Pedra da Catedral e novas paisagens do Jalapão
Ainda no caminho, fizemos uma parada na Pedra da Catedral, uma Reserva Particular do Patrimônio Natural. O local é perfeito para fotos, contemplação e para entender melhor a diversidade geológica da região.
Serra do Lajeado, Cafeteria Anabia e encontros pelo caminho
Após o almoço, seguimos em direção à Serra do Lajeado. No trajeto, fizemos uma parada estratégica na Cafeteria Anabia, em Santa Tereza do Tocantins.
Ali encontramos outro grupo de viajantes que também explorava o Jalapão. O encontro rendeu uma foto simbólica, mostrando como o destino conecta pessoas de diferentes lugares.

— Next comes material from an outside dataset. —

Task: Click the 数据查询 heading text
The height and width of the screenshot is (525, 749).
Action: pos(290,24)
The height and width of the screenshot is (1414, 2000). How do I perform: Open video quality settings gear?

Pôr do sol na Serra do Lajeado e despedida do Cerrado
No fim da tarde, já na Serra do Lajeado, encerramos o dia com um pôr do sol memorável. Música, conversa leve, um drink de boas-vindas e aquela sensação clara de que o Jalapão estava se despedindo em grande estilo.
Já em Palmas, após um banho rápido no hotel, seguimos para a orla da Praia da Graciosa. Jantamos no Restaurante Rosa Madalena Gastrobar, onde experimentamos um delicioso tucunaré frito. Depois, passamos pelo Centro Cultural Nordestino de Palmas, encerrando a noite de forma leve.
Enquanto caminhava de volta ao hotel, ficava ainda mais claro que o Jalapão não é apenas sobre paisagens. Ele é feito de pessoas, encontros, superações e histórias que permanecem.
Depois disso, vivemos a primeira imersão no destino no Dia 2 da expedição. Na sequência, exploramos cânions, comunidades quilombolas e dunas no Dia 3. Mais recentemente, conhecemos os fervedouros e a Cachoeira da Formiga no Dia 4 da expedição ao Jalapão.
Encerramento e o que vem a seguir
Nos próximos dias, vou abrir as informações da próxima expedição ao Jalapão para quem quiser viver tudo isso com organização, acompanhamento e tempo suficiente para aproveitar de verdade.
Amanhã será nosso último dia. Mais leve, mais urbano, mas ainda assim especial. Palmas ainda guarda algumas surpresas para encerrar essa história do jeito que ela merece.